*Trecho do texto:*
────────

O livre mercado é impessoal e foca os resultados. Mas há grandes executivos querendo alterar essa equação virtuosa do capitalismo
Rodrigo Constantino
Dizem que em países ricos os negócios tentam influenciar a política, enquanto em países mais pobres, com o Estado fracassado, a política é o grande negócio em si. Se isso é fiel aos fatos eu não sei, mas vejo com preocupação a tendência de que parece cada vez mais difícil distinguir uns dos outros. Ou seja, mesmo em países ricos, o grau de simbiose entre política e negócios tem se mostrado bastante além do razoável, e em muitos casos assustador.
Ilustração inspirada em montagem fotográfica realizada pela revista The Economist |
Se decisões políticas podem
mexer com o ambiente de negócios, é natural que empresas tentem influenciar
esse jogo. O problema é quando tudo parece excessivamente politizado. Uma das
grandes vantagens do capitalismo é sua impessoalidade, seu foco na
meritocracia, no resultado. Não compro uma pizza pensando em qual a visão de
mundo do dono da pizzaria, o que ele pensa sobre o aborto ou as armas, mas sim
pela qualidade do produto em relação a seu preço e às alternativas concorrentes.

────────

*Material fornecido:*
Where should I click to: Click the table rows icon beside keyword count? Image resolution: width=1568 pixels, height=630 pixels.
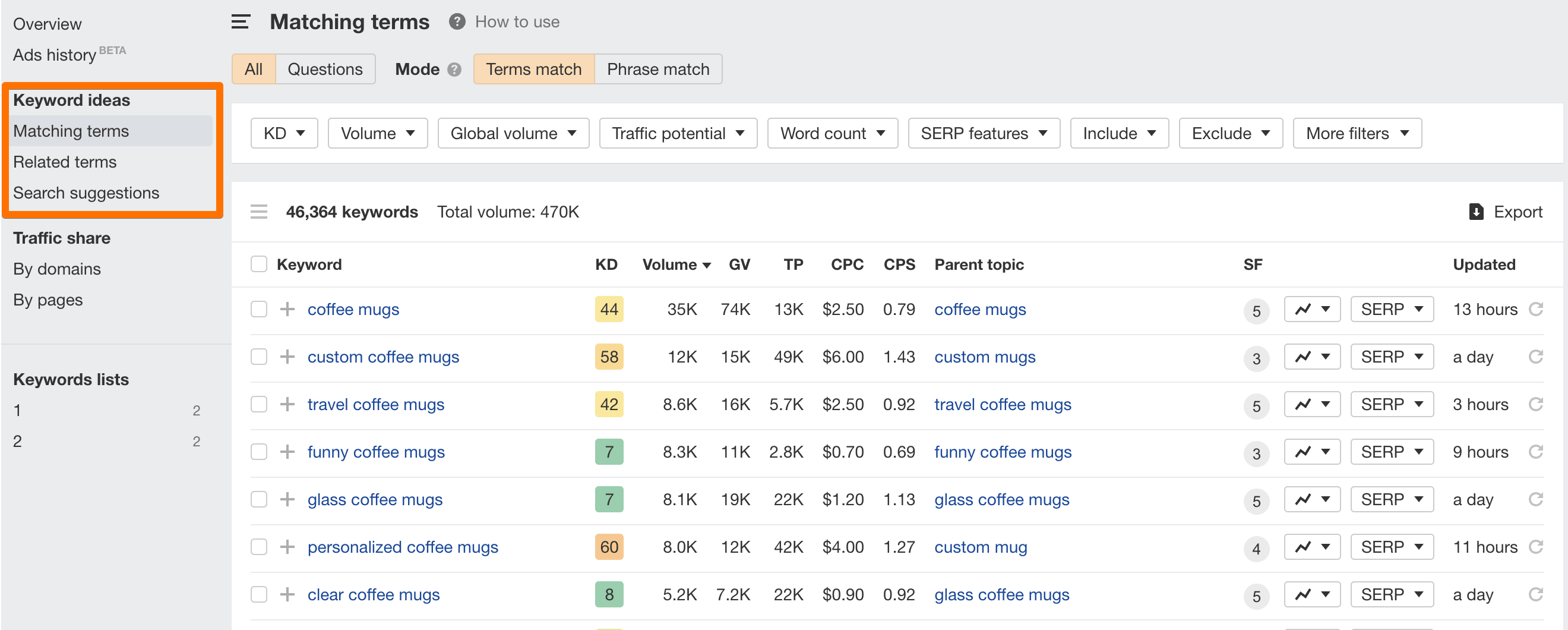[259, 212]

────────

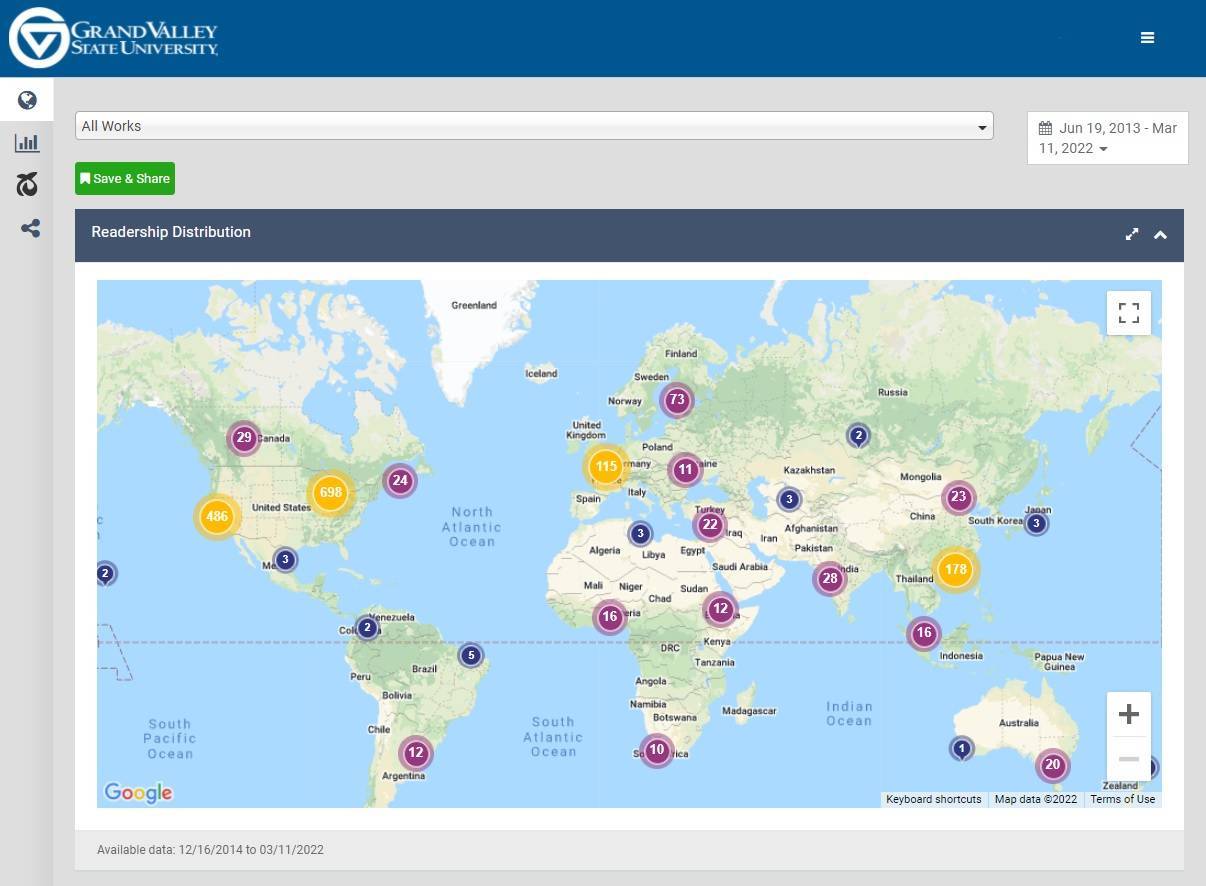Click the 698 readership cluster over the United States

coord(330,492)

────────

*Tarefa proposta A:*
Responda às perguntas abaixo com base no trecho sobre política e negócios:
(i) Segundo o que se diz, o que a política é em países mais pobres, com o Estado fracassado?
(ii) Qual revista realizou a montagem fotográfica que inspirou a ilustração?
(iii) Por quais critérios o autor afirma comprar uma pizza?
*Tarefa proposta B:* Dê continuidade ao trecho sobre política e negócios a partir da última frase apresentada.

*Resultado do exercício A:*
(i) A política é o grande negócio em si.
(ii) A revista The Economist.
(iii) Pela qualidade do produto em relação a seu preço e às alternativas concorrentes.

*Resultado do exercício B:*
E é bom que seja assim. Como
Walter Williams já explicou, é graças a esse sistema que o racismo custa caro
para o empresário racista, por exemplo. O racismo é ineficiente do ponto de
vista econômico. O livre mercado, ao contrário da alocação de recursos pela via
política, é do interesse das minorias normalmente discriminadas. Para sustentar
seu ponto, o economista utiliza argumentos teóricos, assim como vários casos
empíricos em seu livro Race & Economics.
A teoria econômica não pode responder a questões éticas; mas pode mostrar as consequências de medidas tomadas em seu nome. Williams alega que as políticas econômicas necessitam de análises desapaixonadas. Afinal, os efeitos muitas vezes não guardam relação alguma com as intenções iniciais. Esse é justamente um caso comum quando se trata de políticas para combater o racismo ou ajudar minorias.
O que o autor mostra no livro
é que diversos problemas que os negros norte-americanos enfrentam não têm
ligação com a discriminação racial. Ele não nega que tal discriminação existe;
apenas demonstra que as principais causas dos problemas estão em outro lugar. E
quais seriam essas causas, então? O que fica evidente ao longo do livro é que
as regulamentações do governo representam o grande vilão dos negros, especialmente
os mais pobres.
No livre mercado, se o
empregador se recusar a contratar alguém por causa da “raça”, ele pagará um
preço por isso, seja por limitar a quantidade de candidatos às vagas, seja por
deixar de empregar gente mais produtiva pelo mesmo salário. Nesse caso, basta o
concorrente ignorar o racismo para ser mais eficiente. Com o tempo, a tendência
é o empregador racista ir à bancarrota.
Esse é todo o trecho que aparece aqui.